◆ **Übungstext**:
__________________________________________________

Finanzielles Risiko bleibt
Arnold kritisiert das finanzielle Risiko, welches die Betreiber zu tragen haben. Die Impfzentren werden mit einem Pauschalbetrag von 14.50 pro Impfung abgegolten. «Was ist, wenn sich nicht 1000 Personen pro Tag im Zentrum impfen lassen, auf das es ausgelegt wäre?», fragt er und gibt die Antwort gleich selber: «Dann würden die Gemeinden und Spitäler auf den Kosten sitzen bleiben.»
Martin Arnold hält fest: «Das See-Spital und das Spital Affoltern können dieses Risiko nicht tragen, und den Gemeinden fehlt eine gesetzliche Grundlage.» Deshalb seien die Gemeinden der Bezirke Horgen und Affoltern sowie das See-Spital und das Spital Affoltern zum Schluss gekommen, keine Offerte für ein Impfzentrum einzureichen.
Das See-Spital ergänzt, es könne die Anforderungen, welche die Gesundheitsdirektion stelle, aktuell nicht organisieren und umsetzen. Zu diesen Anforderungen gehört ein ganzer Katalog, angefangen beim Personal, das impft, bis zur Infrastruktur, inklusive Wartebereich und Notfallzimmer. Noch unklar ist gemäss Ausschreibung, wie sich die Impfwilligen anmelden können. Auch diesbezüglich werden die Betreiber möglicherweise in die Pflicht genommen.
Impfzentrum in Turnhalle
Der Bezirk Meilen will trotz schwieriger Voraussetzungen ein Impfzentrum stemmen. Er geht aber in Absprache mit der Region Winterthur und Uster einen eigenen Weg. Statt ein einziges Impfzentrum in der Grossregion Winterthur-Oberland-See soll es drei geben. «Das Spital Männedorf reicht – in Kooperation mit den Gemeinden – ein Angebot ein», sagt Markus Ernst.

__________________________________________________

◆ **Bereitgestelltes Material**:
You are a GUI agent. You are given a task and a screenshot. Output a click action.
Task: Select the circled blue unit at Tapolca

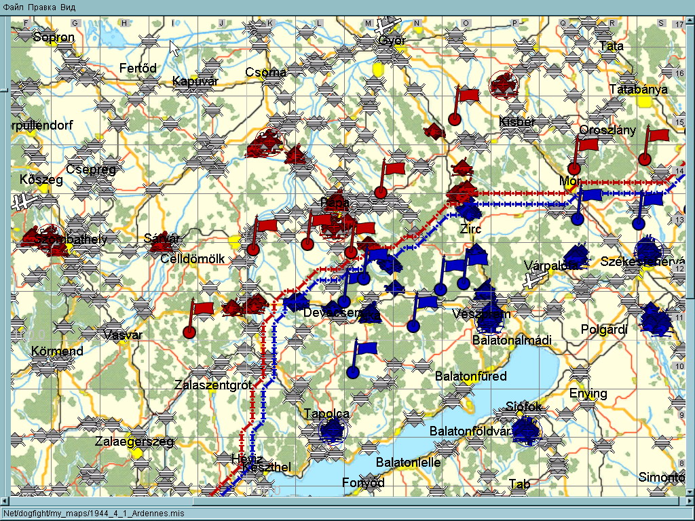pyautogui.click(x=333, y=430)
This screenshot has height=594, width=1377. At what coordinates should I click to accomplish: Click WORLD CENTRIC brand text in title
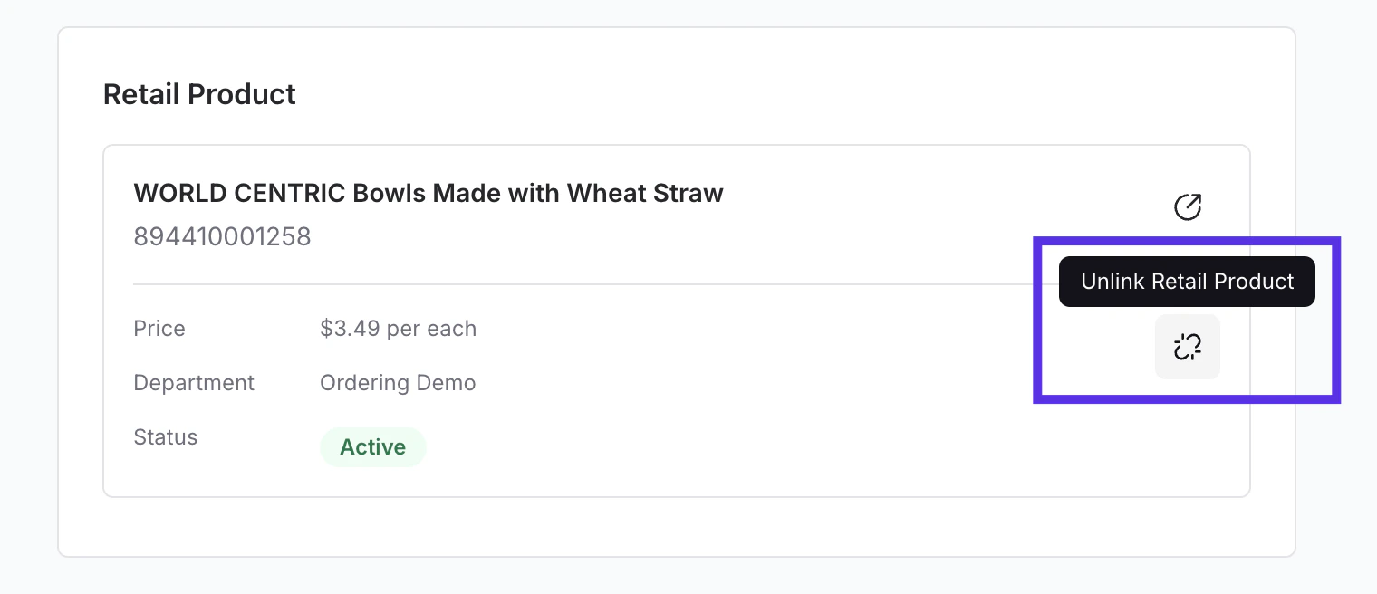click(238, 193)
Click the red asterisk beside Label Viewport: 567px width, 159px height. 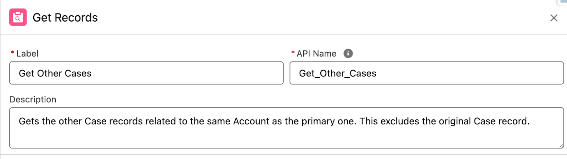[13, 53]
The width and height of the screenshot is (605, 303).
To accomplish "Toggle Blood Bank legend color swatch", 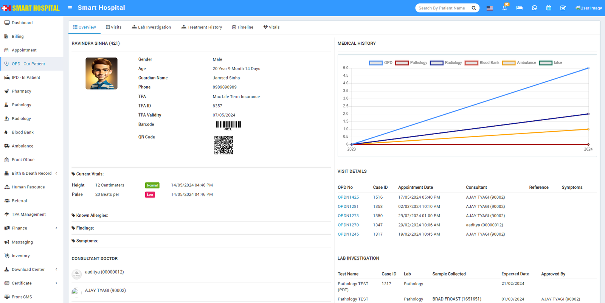I will tap(472, 63).
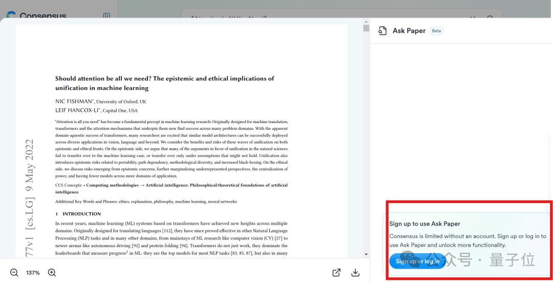Image resolution: width=553 pixels, height=282 pixels.
Task: Open the paper in a new window
Action: point(336,273)
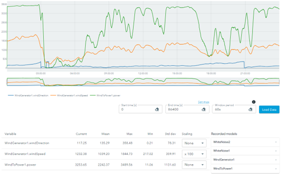Click the Set max link

204,102
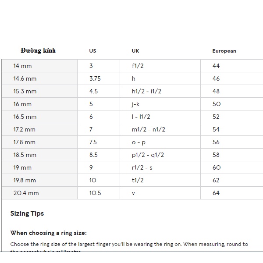Select the '14 mm' diameter cell

click(22, 66)
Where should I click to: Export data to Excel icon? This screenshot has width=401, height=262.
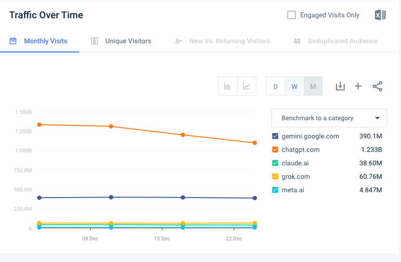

__________________________________________________

◆ **Arbeitsauftrag**:
Entscheiden Sie, ob die folgenden Aussagen mit dem Text über die Impfzentren übereinstimmen, und belegen Sie jedes Ja oder Nein mit dem ausschlaggebenden Wortlaut des Textes: (a) Die Impfzentren werden pro Impfung mit einem Pauschalbetrag abgegolten. (b) Das See-Spital hat eine Offerte für ein Impfzentrum eingereicht. (c) In der Grossregion Winterthur-Oberland-See soll es ein einziges Impfzentrum geben.

◆ **Lösung**:
(a) Ja: «Die Impfzentren werden mit einem Pauschalbetrag von 14.50 pro Impfung abgegolten.»
(b) Nein: «keine Offerte für ein Impfzentrum einzureichen»
(c) Nein: «Statt ein einziges Impfzentrum in der Grossregion Winterthur-Oberland-See soll es drei geben.»